Je vais maintenant passer des travailleurs des services d’alimentation aux travailleurs du secteur universitaire, soit les assistants d’enseignement et les assistants de recherche. Plusieurs sections locales d’université, y compris la section locale 3906 du SCFP, dont je suis membre à l’Université McMaster, ont pris leurs premières mesures en vue de la négociation intégrée en demandant la conciliation à la même date et en tentant d’obtenir une date d’expiration commune. Nous savons que les administrations des universités s’unissent et coordonnent leurs activités contre nous. Il était temps que nous comprenions et que nous agissions de la même façon.

En passant, en tant que l’un des deux coordonnateurs de grève, je dois vous dire que le contrat de la section locale 3906 du SCFP a expiré en août et que l’employeur a fait part de son intention de déposer un rapport recommandant de ne pas instituer de commission de conciliation le premier jour de la conciliation. A alors commencé le compte à rebours de 17 jours jusqu›à ce que l’Université McMaster puisse mettre les employés en lock-out et (ou) que le syndicat puisse déclencher la grève. Le vote sur le mandat de grève a débuté mercredi dernier et se termine ce soir à 19 h. La section locale 3906 du SCFP demandera l’appui de toutes les sections locales en cas de lock-out ou de grève le 23 octobre.
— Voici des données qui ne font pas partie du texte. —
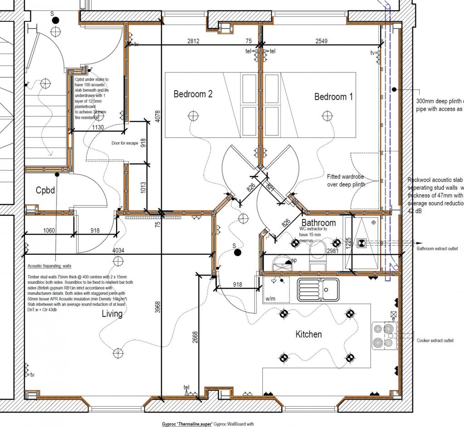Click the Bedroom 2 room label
tap(193, 94)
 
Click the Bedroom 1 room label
tap(334, 97)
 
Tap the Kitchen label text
tap(309, 335)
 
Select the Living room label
tap(112, 314)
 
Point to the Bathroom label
tap(319, 223)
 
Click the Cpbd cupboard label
tap(45, 190)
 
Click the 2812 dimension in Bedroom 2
tap(193, 41)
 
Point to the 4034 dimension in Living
tap(119, 250)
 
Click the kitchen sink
tap(318, 290)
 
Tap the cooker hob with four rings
tap(383, 335)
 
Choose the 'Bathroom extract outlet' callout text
tap(437, 248)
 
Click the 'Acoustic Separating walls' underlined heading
tap(49, 266)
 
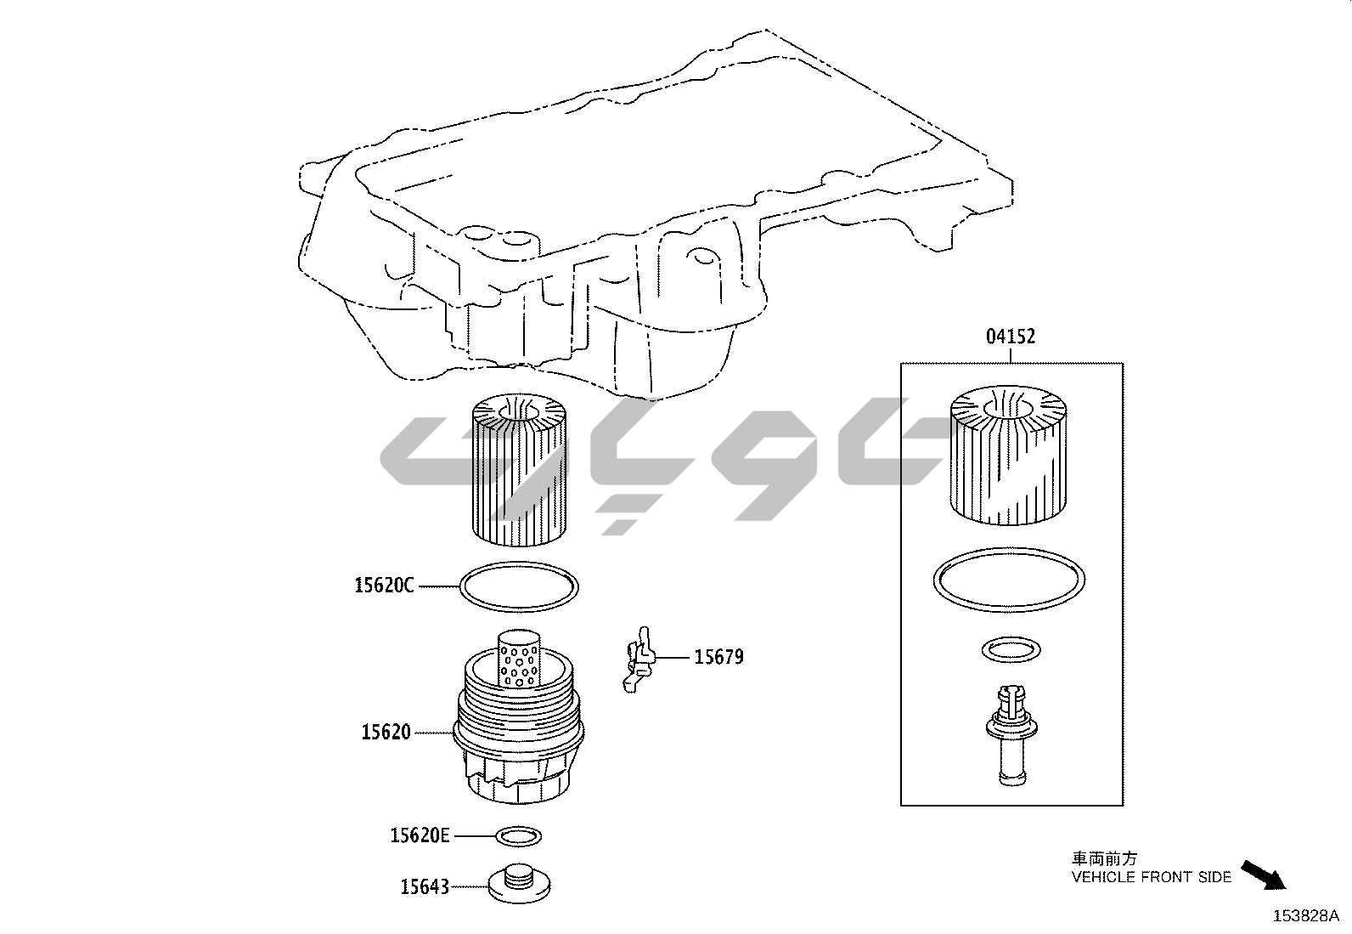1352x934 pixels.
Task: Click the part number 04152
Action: click(x=1011, y=337)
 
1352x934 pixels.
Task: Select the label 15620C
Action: click(x=384, y=586)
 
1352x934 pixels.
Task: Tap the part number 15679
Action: click(x=718, y=657)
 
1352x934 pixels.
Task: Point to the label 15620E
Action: click(x=420, y=835)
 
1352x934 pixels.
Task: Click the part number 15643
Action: click(x=425, y=887)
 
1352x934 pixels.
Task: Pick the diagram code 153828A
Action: click(x=1306, y=916)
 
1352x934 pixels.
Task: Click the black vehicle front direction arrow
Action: click(x=1264, y=875)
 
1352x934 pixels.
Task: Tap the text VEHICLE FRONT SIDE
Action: click(x=1151, y=877)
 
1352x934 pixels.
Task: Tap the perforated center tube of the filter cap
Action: click(x=519, y=659)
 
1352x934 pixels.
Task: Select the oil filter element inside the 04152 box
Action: click(x=1009, y=455)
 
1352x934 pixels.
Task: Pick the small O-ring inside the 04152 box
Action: click(x=1011, y=638)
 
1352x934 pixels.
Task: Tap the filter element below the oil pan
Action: click(x=519, y=470)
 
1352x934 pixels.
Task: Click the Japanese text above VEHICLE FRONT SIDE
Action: click(x=1104, y=858)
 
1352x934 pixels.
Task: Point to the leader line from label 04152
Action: click(x=1011, y=354)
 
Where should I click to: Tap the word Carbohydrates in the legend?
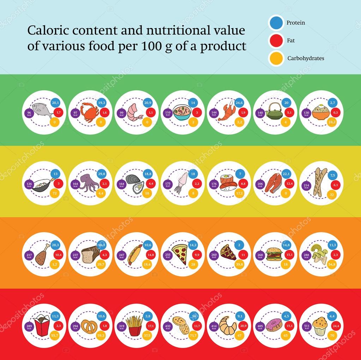(306, 59)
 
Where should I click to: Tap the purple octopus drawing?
(88, 183)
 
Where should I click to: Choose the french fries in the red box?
(134, 325)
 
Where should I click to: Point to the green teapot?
(274, 112)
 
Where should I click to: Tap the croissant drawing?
(228, 325)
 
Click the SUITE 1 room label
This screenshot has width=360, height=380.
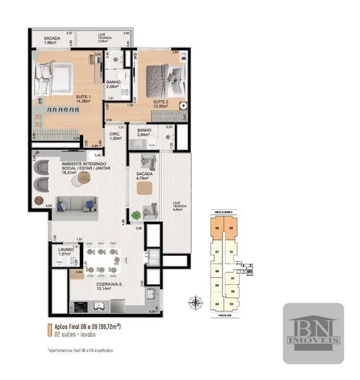(x=83, y=97)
En conclusion, j’espère que j’ai démontré que le SCFP se trouve dans une situation unique de par sa capacité de recruter des travailleurs des services d’alimentation dans le secteur universitaire, ce qui peut avoir des répercussions positives à long terme sur les travailleurs des autres secteurs du SCFP, comme les soins de santé, et même dans le secteur privé, avec de grandes possibilités en matière de création de coalitions syndicales. La négociation de conventions collectives cadres et la coordination des négociations sont deux moyens par lesquels nous pouvons accroître notre pouvoir syndical, ce qui peut ensuite nous permettre de faire pression sur les employeurs afin qu’ils nous accordent un environnement plus favorable en matière de recrutement. Par conséquent, le recrutement des non-syndiqués et la réorganisation des syndiqués sont reliés entre eux et le SCFP, encore une fois, en tant que principal syndicat du Canada, a l’occasion unique et la responsabilité particulière, et je cite encore ici le CCTTUO, de faire réussir ce plan ambitieux, dynamique et réalisable.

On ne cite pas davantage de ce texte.